▸ ÉNONCÉ:
Recopiez mot pour mot le passage du texte sur les catamarans qui volent sur foils, depuis « Ici l’évolution vers » jusqu'à « planches et kite. » inclus.

▸ EXTRAIT CHOISI:
Les adorateurs du rating magique essaient de plaquer leur dogme sur ces engins, mais hormis l’arbitraire de pénalités,  cela a encore moins de sens que pour les catamarans classiques. Les écarts sont déjà monstrueux avec des supports identiques.

Plus ou moins facile c’est plus ou moins vite

On trouve les vidéos du skimmer  Nacra 17 mené en train de foiler. Cependant ce sont des artistes qui font ça. Sans appui à l’arrière percuter la vague est une suite logique et fréquente de la fin de l’accélération .  Si vous regardez les bientôt olympiens ils sont à plat et au ras du ras de l’eau. Si pour le même Nacra 17 la tendance pour les tops, était une incidence longitudinale (rake) forte par le calage admis dans la jauge, la tendance semble revenir vers des valeurs plus raisonnables permettant le délestage/accélération un peu moindre, avec un risque de wheeling mobylette  et donc de crash minimisé. Frimer comme sur la photo de l’article est toujours possible . Un Nacra 17 déboite un F18: plus bas, plus vite au portant, les accélérations sont fortes lorsque vous êtes sur le bon angle/vitesse. Pour ce faire la dextérité de l’équipage est mise à rude épreuve. C’est olympique papa.

A l’autre extrême de l’éventail de la pratique, on trouve le S9 de Bimare ou le Whisper fait par White. Les deux ont fait le choix de grande portance permettant un décollage facile et un contrôle du vol via un capteur terminé par un bouchon qui en rebondissant sur la surface de l’eau mesure la hauteur du vol et permet de régler le « rake » (incidence soit pigeon vole: l’avant monte, pigeon coule: l’avant descend) automatiquement. Ce qui permet de foiler sereinement, d’autant que les portances (avant et arrière) sont importantes. Qui dit portance dit trainée et là on freine le bestiau. Freiner est relatif car dépasser 20 noeuds est courant. Cela va  plus vite qu’un catamaran ordinaire.

Trois pattes ou quatre pattes ?

Le foiler à 3 pattes vont des ACxx au GC32 en passant par les Flying Phantom. Exigeants, excitants, très rapides ( + de 30 noeuds), ils sont optimisés pour la vitesse, rien ne traîne qui ne soit indispensable dans le complément du Ricard. Mais c’est pas facile en ligne droite et encore moins en terme de manoeuvres. Martin Fisher parle de « chorégraphie », sans rien exagérer. A l’empannage tu abats et le bateau te tombe dessus car le foil sous le vent pousse …

Ici l’évolution vers quatre pattes semble sportivement compréhensible. Comme l’explique Ferdinand van West à Martin Vanzulli, accepter de traîner le foil au vent dans l’eau freine la barque mais permet de simplifier considérablement les manoeuvres en restant plus aisément au-dessus de l’eau. C’est la solution retenu pour le Nacra 15 en version Jeux Olympiques de la Jeunesse  de 2018 où ce petit catamaran de sport sera le seul bateau présent à côté des planches et kite.

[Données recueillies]

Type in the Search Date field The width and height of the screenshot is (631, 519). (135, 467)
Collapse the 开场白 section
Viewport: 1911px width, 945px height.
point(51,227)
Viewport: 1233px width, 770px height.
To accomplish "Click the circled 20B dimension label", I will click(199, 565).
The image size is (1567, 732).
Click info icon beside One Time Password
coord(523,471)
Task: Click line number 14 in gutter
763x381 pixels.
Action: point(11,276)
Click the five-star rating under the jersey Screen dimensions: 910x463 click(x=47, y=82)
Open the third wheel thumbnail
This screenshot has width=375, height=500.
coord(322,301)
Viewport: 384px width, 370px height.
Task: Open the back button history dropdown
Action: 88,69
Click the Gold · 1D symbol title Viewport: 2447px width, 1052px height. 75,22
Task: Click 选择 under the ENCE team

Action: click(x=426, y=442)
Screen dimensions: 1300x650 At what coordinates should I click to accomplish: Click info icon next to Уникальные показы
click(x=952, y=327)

▸ RÉPONSE OBTENUE:
Ici l’évolution vers quatre pattes semble sportivement compréhensible. Comme l’explique Ferdinand van West à Martin Vanzulli, accepter de traîner le foil au vent dans l’eau freine la barque mais permet de simplifier considérablement les manoeuvres en restant plus aisément au-dessus de l’eau. C’est la solution retenu pour le Nacra 15 en version Jeux Olympiques de la Jeunesse  de 2018 où ce petit catamaran de sport sera le seul bateau présent à côté des planches et kite.